In short, you'll want to establish penalties for nonperformance (or incentives for good performance), the conditions under which either party can simply walk away, and anything you'll need the vendor to do to ensure a smooth transition, should the situation arise. That in turn means you must agree on objective ways to measure the provider's performance -- or lack thereof.
Just don't expect to get your vendor to agree without giving up something in return, says Rick Brenner, principal at Chaco Canyon Consulting.
"Some vendors are more accustomed to seeing these terms than are others, and some vendors are accustomed to taking advantage of the absence of these terms," he says. "But keep in mind that since protecting yourself in this way does constrain the vendor, the protection you seek is not free. As long as the vendor's request is remotely near reasonable, it's worth the extra cost.

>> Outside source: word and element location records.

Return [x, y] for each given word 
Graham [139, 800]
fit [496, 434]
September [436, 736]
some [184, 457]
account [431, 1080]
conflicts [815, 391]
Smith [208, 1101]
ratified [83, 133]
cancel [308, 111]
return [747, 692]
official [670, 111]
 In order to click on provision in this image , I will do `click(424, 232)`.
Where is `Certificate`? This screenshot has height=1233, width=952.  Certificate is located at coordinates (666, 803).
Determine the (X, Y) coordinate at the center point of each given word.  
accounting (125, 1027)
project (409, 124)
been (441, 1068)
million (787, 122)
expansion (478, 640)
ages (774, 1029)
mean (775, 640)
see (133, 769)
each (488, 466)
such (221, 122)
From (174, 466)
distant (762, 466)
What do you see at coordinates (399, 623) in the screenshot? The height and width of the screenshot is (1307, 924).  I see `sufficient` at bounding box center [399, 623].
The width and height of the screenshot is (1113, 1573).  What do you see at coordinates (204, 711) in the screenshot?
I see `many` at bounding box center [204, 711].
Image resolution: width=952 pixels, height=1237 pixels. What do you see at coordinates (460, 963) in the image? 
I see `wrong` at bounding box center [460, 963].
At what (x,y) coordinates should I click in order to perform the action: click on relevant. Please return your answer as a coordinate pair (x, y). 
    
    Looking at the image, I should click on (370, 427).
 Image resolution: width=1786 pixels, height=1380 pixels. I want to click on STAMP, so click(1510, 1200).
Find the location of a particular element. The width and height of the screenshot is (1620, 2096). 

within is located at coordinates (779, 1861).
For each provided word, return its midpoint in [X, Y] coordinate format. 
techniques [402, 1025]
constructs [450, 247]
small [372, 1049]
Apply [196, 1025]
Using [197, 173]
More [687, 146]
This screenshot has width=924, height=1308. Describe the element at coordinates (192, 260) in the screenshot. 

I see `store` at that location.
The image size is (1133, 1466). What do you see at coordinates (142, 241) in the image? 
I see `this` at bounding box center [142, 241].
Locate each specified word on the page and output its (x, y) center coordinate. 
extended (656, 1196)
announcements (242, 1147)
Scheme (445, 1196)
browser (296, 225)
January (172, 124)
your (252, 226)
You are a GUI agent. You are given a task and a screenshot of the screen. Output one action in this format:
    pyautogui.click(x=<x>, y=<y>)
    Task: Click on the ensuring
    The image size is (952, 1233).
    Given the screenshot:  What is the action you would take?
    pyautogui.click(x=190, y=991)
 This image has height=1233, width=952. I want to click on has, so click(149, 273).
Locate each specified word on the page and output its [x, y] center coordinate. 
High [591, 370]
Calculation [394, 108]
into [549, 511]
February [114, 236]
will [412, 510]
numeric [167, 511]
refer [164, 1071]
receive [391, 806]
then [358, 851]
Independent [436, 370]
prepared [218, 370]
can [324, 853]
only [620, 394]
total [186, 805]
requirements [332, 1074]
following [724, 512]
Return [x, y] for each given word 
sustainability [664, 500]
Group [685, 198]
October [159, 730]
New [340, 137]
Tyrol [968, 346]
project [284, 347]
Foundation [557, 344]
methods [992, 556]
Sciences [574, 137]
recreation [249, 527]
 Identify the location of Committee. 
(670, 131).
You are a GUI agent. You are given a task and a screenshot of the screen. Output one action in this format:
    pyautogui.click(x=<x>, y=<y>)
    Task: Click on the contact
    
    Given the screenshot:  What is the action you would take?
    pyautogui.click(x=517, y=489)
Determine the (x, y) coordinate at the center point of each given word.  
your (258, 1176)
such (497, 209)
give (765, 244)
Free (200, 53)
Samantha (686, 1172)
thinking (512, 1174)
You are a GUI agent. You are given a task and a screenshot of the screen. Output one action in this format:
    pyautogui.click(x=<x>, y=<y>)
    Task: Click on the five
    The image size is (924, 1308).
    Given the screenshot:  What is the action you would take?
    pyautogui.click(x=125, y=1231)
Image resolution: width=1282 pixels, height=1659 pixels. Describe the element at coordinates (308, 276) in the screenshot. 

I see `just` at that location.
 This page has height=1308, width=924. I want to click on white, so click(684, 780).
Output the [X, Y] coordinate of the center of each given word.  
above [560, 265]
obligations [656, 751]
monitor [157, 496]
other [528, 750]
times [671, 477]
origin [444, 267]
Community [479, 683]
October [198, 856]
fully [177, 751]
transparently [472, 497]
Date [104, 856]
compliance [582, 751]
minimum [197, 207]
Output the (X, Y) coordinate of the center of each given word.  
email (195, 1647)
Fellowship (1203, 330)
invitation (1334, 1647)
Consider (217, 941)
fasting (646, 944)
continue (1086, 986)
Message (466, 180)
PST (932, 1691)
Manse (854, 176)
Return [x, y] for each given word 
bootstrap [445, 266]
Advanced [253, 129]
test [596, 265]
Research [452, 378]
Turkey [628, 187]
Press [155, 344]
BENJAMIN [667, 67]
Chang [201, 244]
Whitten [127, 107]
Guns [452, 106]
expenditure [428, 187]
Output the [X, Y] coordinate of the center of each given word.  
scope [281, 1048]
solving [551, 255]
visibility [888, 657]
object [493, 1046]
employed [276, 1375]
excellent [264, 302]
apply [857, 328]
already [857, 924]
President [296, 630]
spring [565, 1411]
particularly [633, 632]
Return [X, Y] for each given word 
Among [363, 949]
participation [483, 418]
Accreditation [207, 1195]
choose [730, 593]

If the request is clearly unreasonable, it could be a signal that the vendor has in mind something other than a fair deal."
IT divorce tip No. 6: Take a long look in the mirrorBefore you file the divorce papers, it's a good idea to pull back from the brink and ask whether your own actions have contributed to the problem, and if it's not too late to make things right.
"Usually both parties to a conflict contribute something," says Brenner. "Before taking any action, check that you've done everything you can to straighten things out on your side of the fence."
For example, there may be conflicts between your employees and the vendor staff. You may have done a poor job communicating what you want or have had unrealistic expectations about what the vendor can really deliver. Small vendors or solo practitioners may possess valuable expertise but might just be overloaded from time to time and fail respond in a timely manner.
Brenner says many organizations fail to pay enough attention to "vendor relationship management" (VRM), which can affect all of their relationships with outside firms.
"If you're doing proper VRM, conflict between your staff and vendor staff should not be news," he says. "It will never turn toxic enough to threaten the relationship, because you'll have the situational awareness necessary to intervene constructively long before the conflict reaches that point. For clients, it takes real effort to maintain the kind of relationship you have with your IT vendors -- especially those who do custom development. Yet few recognize the full scope of this requirement in their budgets, and even fewer take it into account when making the vendor selection decision, or the outsourcing decision."